■ **INSTRUCTION**
Reproduce the following material verbatim, line for line.

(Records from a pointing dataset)
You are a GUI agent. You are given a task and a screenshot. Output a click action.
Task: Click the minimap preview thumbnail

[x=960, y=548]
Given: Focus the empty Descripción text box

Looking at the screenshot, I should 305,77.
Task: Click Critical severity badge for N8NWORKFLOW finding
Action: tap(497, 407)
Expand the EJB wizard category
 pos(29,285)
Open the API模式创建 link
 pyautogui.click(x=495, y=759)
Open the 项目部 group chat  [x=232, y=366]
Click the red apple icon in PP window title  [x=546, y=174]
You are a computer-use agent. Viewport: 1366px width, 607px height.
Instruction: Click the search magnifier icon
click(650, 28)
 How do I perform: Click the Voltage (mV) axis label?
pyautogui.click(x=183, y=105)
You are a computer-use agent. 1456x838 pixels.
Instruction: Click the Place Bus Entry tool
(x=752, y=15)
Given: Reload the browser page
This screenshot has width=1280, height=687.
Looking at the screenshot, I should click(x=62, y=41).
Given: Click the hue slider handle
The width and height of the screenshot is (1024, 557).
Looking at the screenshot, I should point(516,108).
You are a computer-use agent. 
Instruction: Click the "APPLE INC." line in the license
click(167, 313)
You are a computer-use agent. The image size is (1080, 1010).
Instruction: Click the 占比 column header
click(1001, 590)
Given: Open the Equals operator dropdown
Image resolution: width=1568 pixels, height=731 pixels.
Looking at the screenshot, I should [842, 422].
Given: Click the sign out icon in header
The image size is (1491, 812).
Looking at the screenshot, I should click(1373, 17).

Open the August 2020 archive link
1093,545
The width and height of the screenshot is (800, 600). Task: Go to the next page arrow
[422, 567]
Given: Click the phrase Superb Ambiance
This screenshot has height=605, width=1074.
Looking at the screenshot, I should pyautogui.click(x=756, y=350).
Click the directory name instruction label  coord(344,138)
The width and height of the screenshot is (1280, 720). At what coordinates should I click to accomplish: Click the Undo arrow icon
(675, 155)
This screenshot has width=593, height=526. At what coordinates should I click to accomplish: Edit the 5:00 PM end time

■ **WRITTEN RESPONSE**
You are a GUI agent. You are given a task and a screenshot. Output a click action.
Task: Click the minimap preview thumbnail

[x=960, y=548]
Given: Focus the empty Descripción text box

Looking at the screenshot, I should 305,77.
Task: Click Critical severity badge for N8NWORKFLOW finding
Action: tap(497, 407)
Expand the EJB wizard category
 pos(29,285)
Open the API模式创建 link
 pyautogui.click(x=495, y=759)
Open the 项目部 group chat  [x=232, y=366]
Click the red apple icon in PP window title  [x=546, y=174]
You are a computer-use agent. Viewport: 1366px width, 607px height.
Instruction: Click the search magnifier icon
click(650, 28)
 How do I perform: Click the Voltage (mV) axis label?
pyautogui.click(x=183, y=105)
You are a computer-use agent. 1456x838 pixels.
Instruction: Click the Place Bus Entry tool
(x=752, y=15)
Given: Reload the browser page
This screenshot has width=1280, height=687.
Looking at the screenshot, I should click(x=62, y=41).
Given: Click the hue slider handle
The width and height of the screenshot is (1024, 557).
Looking at the screenshot, I should point(516,108).
You are a computer-use agent. 
Instruction: Click the "APPLE INC." line in the license
click(167, 313)
You are a computer-use agent. The image size is (1080, 1010).
Instruction: Click the 占比 column header
click(1001, 590)
Given: Open the Equals operator dropdown
Image resolution: width=1568 pixels, height=731 pixels.
Looking at the screenshot, I should [842, 422].
Given: Click the sign out icon in header
The image size is (1491, 812).
Looking at the screenshot, I should click(1373, 17).

Open the August 2020 archive link
1093,545
The width and height of the screenshot is (800, 600). Task: Go to the next page arrow
[422, 567]
Given: Click the phrase Superb Ambiance
This screenshot has height=605, width=1074.
Looking at the screenshot, I should pyautogui.click(x=756, y=350).
Click the directory name instruction label  coord(344,138)
The width and height of the screenshot is (1280, 720). At what coordinates should I click to accomplish: Click the Undo arrow icon
(675, 155)
This screenshot has width=593, height=526. At what coordinates should I click to accomplish: Edit the 5:00 PM end time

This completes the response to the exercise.